_ABOUT THIS EXERCISE_.
Of all the lines below, return only those starting with the line holding "Task: Open Ver itens participantes link" and going on through the line holding "This screenshot has width=470, height=213.", exactly as written.

_DATA RECORDS_.
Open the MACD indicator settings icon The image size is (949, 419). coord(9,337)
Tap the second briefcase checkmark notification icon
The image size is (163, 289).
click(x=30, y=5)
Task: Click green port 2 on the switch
* * *
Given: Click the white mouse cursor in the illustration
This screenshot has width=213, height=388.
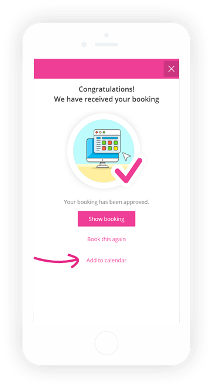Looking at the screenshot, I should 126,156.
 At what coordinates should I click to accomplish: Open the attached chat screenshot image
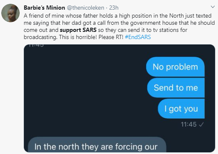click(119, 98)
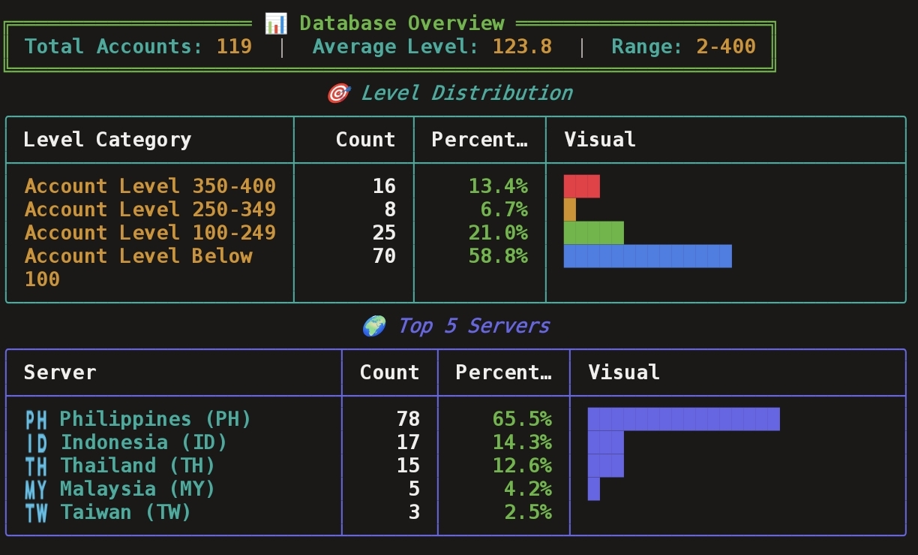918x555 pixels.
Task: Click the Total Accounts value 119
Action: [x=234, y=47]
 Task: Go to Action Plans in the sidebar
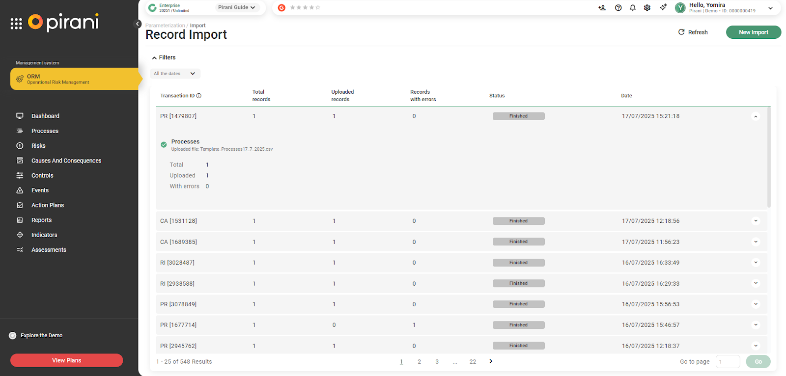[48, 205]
* * *
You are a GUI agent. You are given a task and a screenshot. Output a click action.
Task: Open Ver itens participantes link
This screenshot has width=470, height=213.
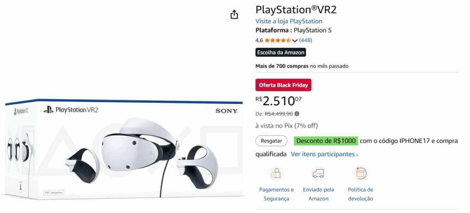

_REPLY TO THE TASK_.
Task: Open Ver itens participantes link
This screenshot has width=470, height=213.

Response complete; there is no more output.